*** Task inputs ***
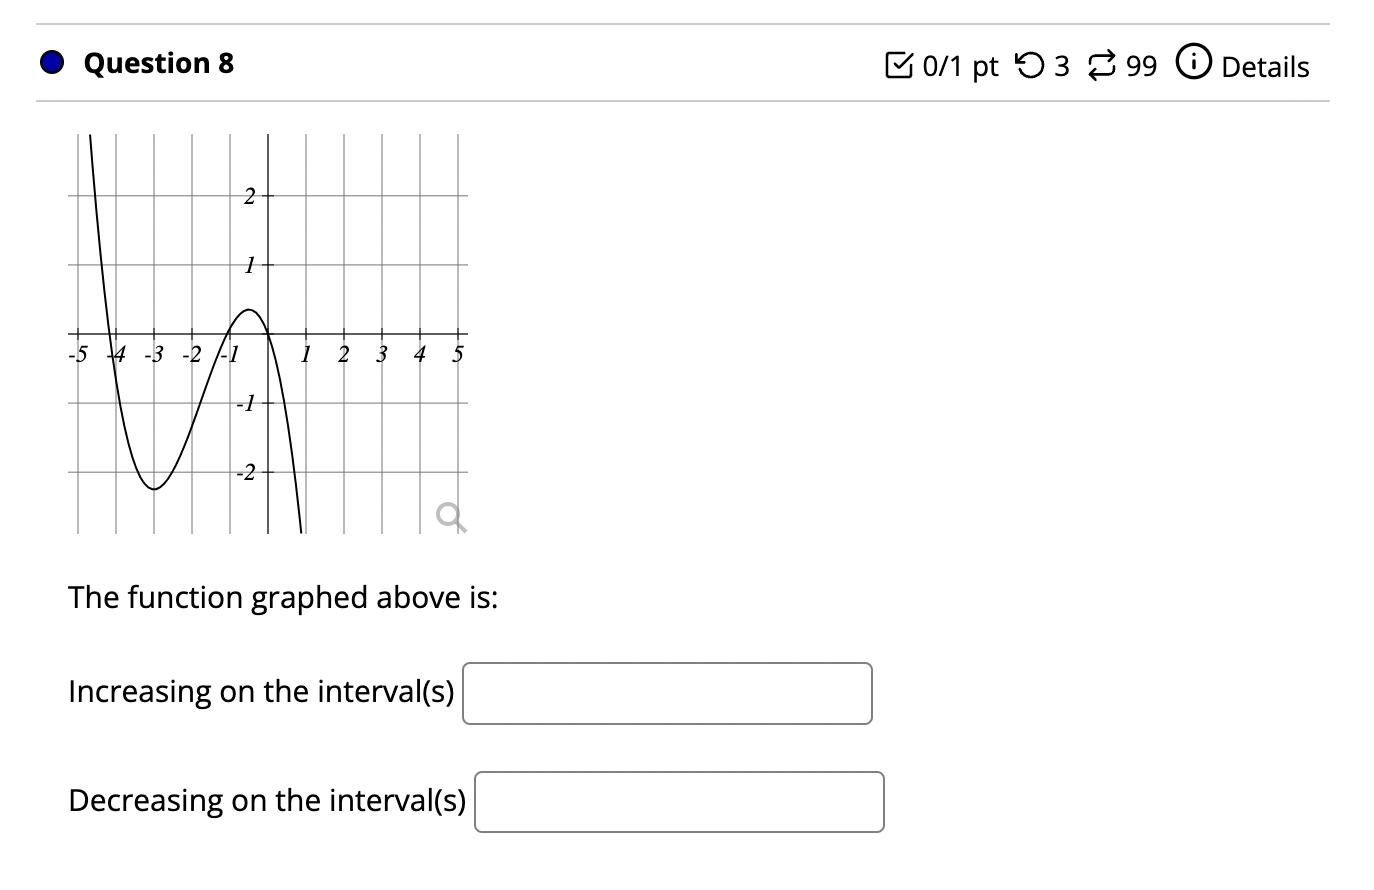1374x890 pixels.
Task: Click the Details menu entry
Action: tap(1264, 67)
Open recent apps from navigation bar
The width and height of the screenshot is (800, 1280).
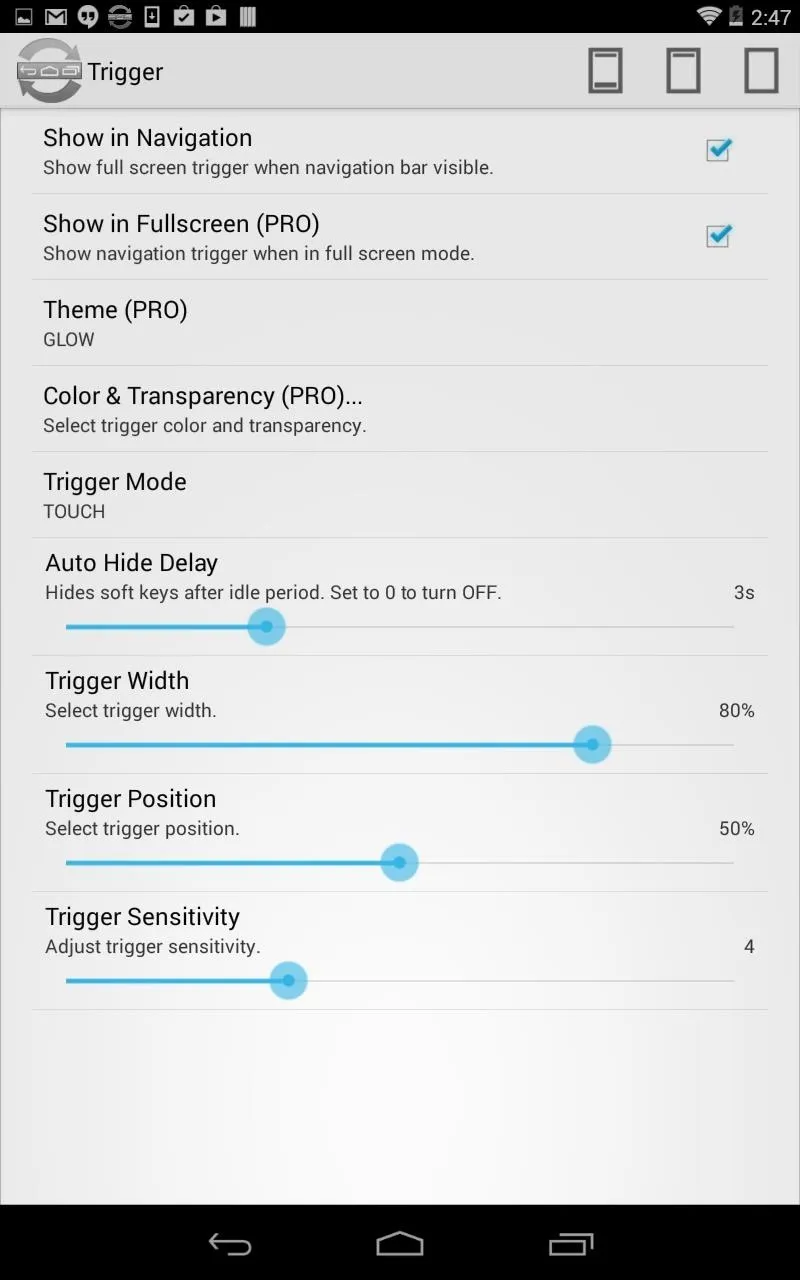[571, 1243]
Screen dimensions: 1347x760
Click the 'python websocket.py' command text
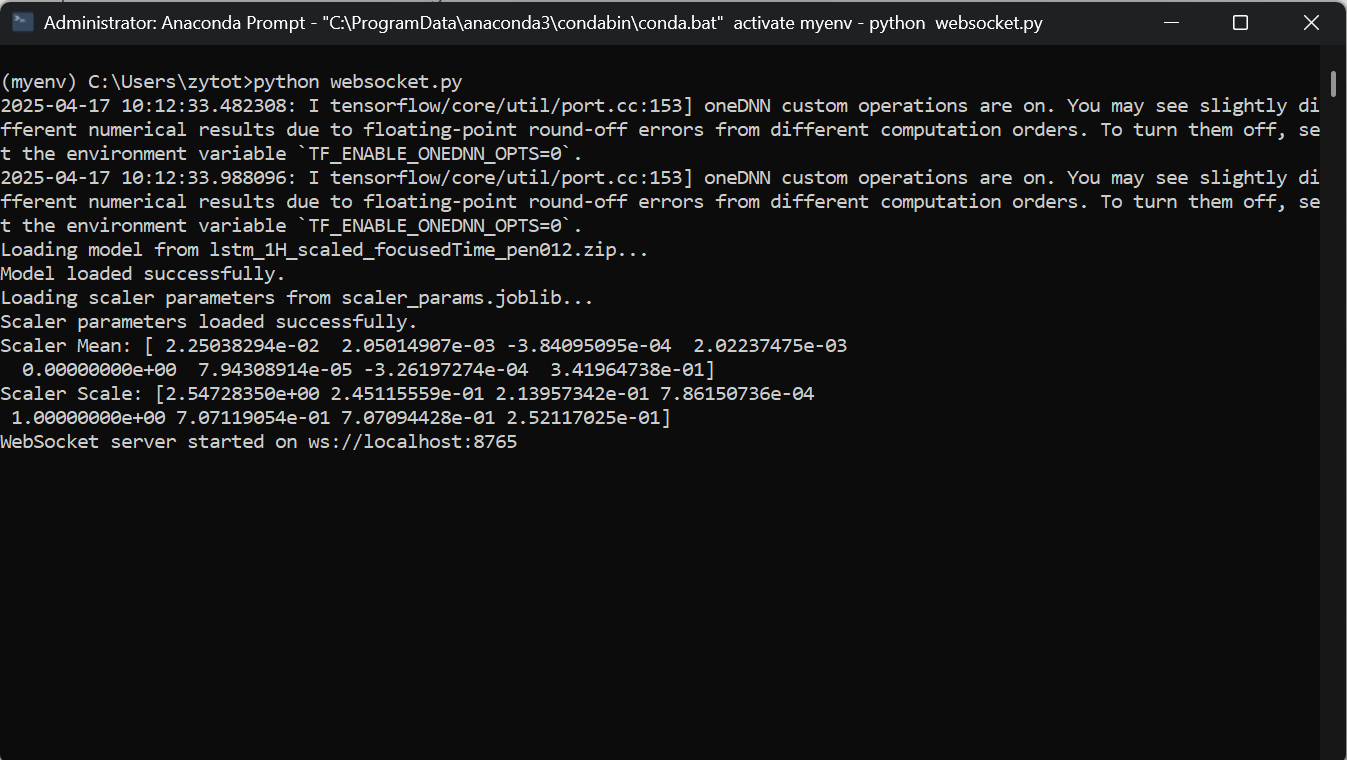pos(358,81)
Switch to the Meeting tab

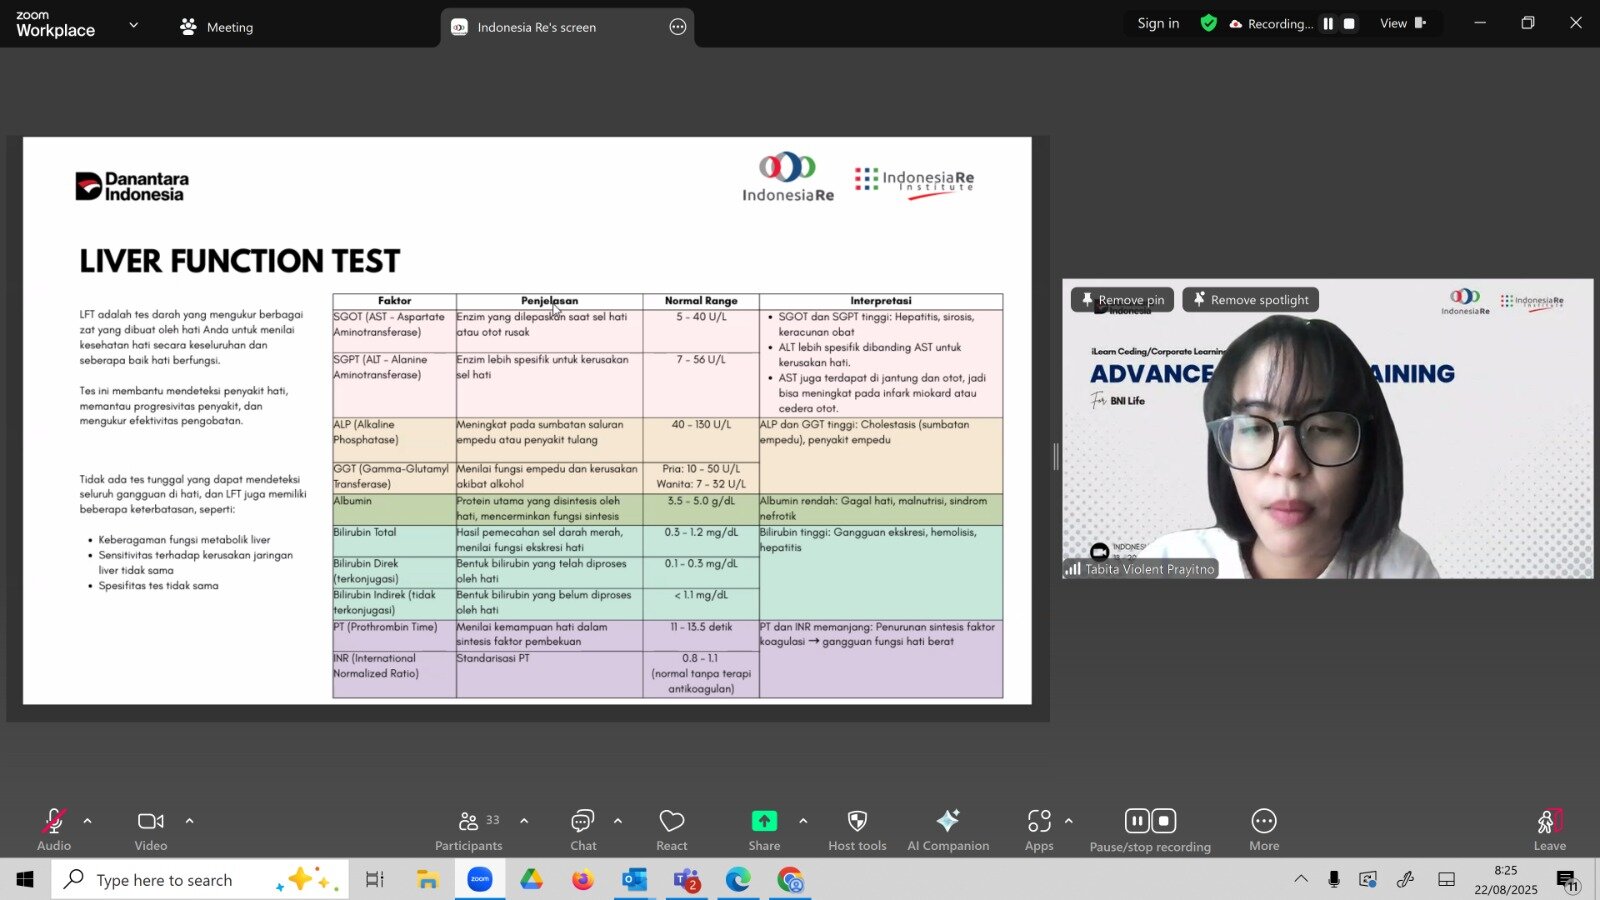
*** End of Task inputs ***
*Work order:* From the line containing "Open recent apps from navigation bar" to the last line of the entries, copy every line exactly, including both ends, and leave out the pictures.

*Task response:*
Open recent apps from navigation bar
The width and height of the screenshot is (800, 1280).
[571, 1243]
Screen dimensions: 1347x760
Click the 'python websocket.py' command text
pos(358,81)
Switch to the Meeting tab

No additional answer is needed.